Artikel 4 van het tuchtprocedurebesluit van 20 juli 2018 geeft aan wat het tuchtonderzoek kan inhouden zonder dat echter als verplichting op te leggen. Zo kan elke persoon en uiteraard ook de betrokkene door de tuchtonderzoeker gehoord worden. Ook elk document of voorwerp dat nuttig is voor de feitenvinding kan door de tuchtonderzoeker worden opgevraagd om gevoegd te worden bij het tuchtdossier. De opsomming in artikel 4 is niet limitatief. De onderzoeker bepaalt hoofdzakelijk zelf wat nuttig is om de waarheid te achterhalen. Hij kan bijvoorbeeld ook een confrontatie tussen bepaalde personen organiseren.
Als het personeelslid dat voorwerp is van een tuchtonderzoek niet heeft deelgenomen aan het tuchtonderzoek wordt dat vermeld in het tuchtverslag, zoals bepaald in het artikel 4, derde lid, zodat de tuchtoverheid op de hoogte is van de houding van de betrokkene. Als de tuchtonderzoeker meent dat de medewerking aan het tuchtonderzoek van andere personeelsleden essentieel en relevant is, kan hij ook hun eventuele weigering tot medewerking vermelden in het tuchtverslag.

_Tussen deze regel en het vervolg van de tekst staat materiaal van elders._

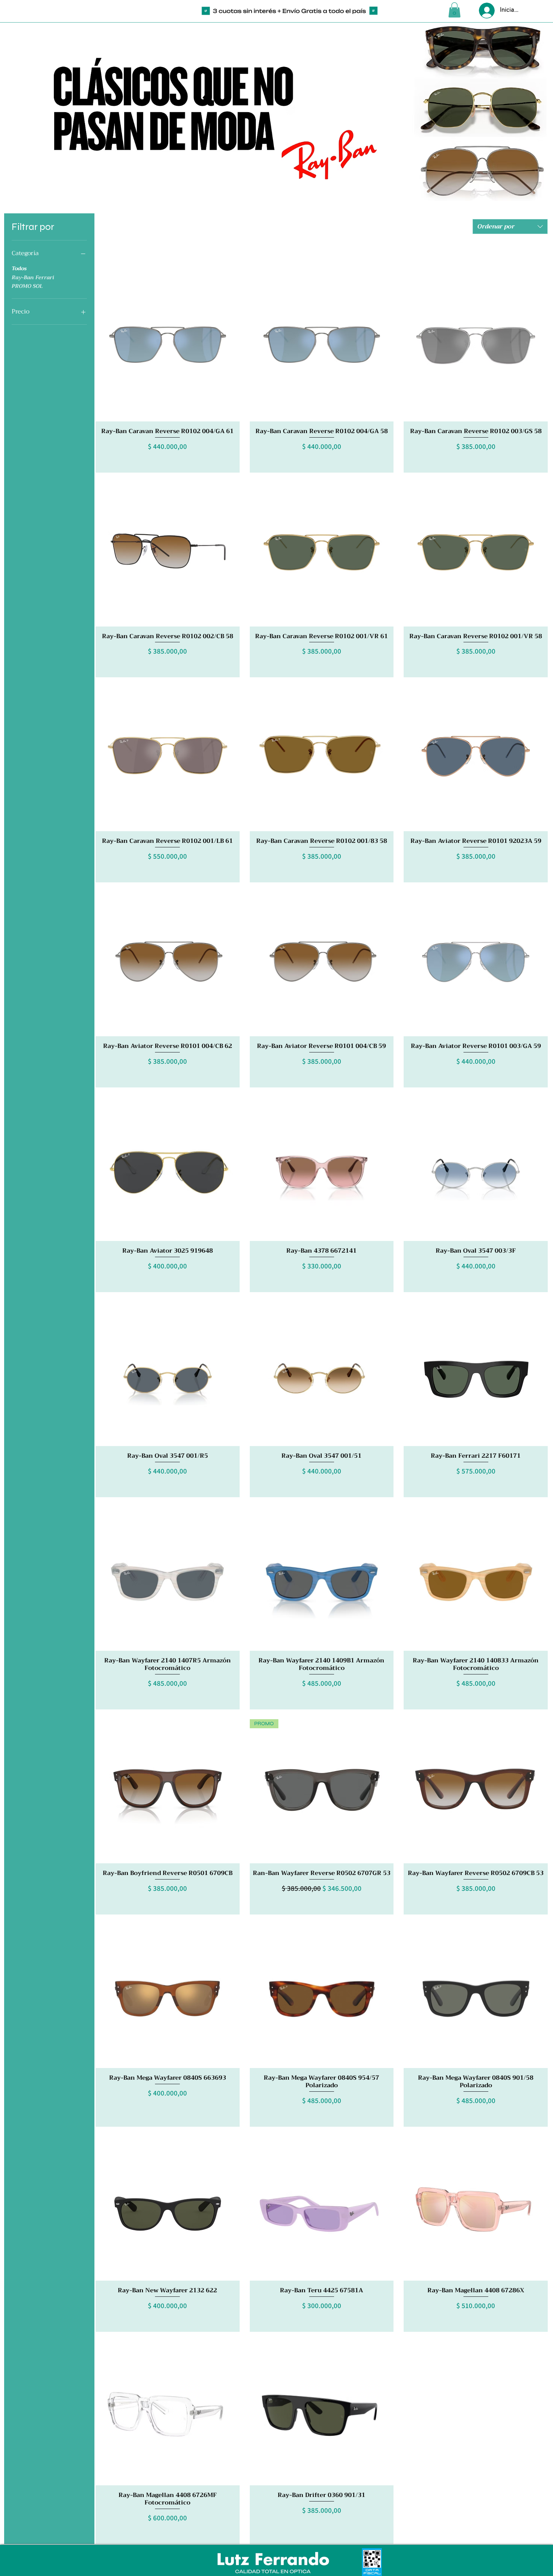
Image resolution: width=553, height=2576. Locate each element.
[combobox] (510, 226)
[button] (454, 10)
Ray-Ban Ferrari (33, 277)
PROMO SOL (27, 286)
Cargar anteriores (321, 259)
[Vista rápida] (168, 349)
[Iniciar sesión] (486, 10)
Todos (19, 268)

Rechtspraak van de Raad van State stelt dat bij volgehouden weigering om te antwoorden, de tuchtoverheid niettemin in bepaalde gevallen kan besluiten dat de feiten vaststaan (R.v.St., Lemaire, nr. 20.771, 4 december 1980). De vermelding van obstructie van het onderzoek door de weigering tot medewerking, betekent niet dat die weigering inhoudt dat de feiten als bewezen beschouwd mogen worden. De obstructie betekent dus niet dat de betrokkene schuldig is. Anderzijds kan een weigering tot medewerking de betrokkene ook niet vrijpleiten. Obstructie van het onderzoek verhindert ook niet dat een straf alsnog kan worden opgelegd. De weigering om mee te werken kan dus wel een invloed hebben, maar is geen beslissend element dat op zichzelf volstaat.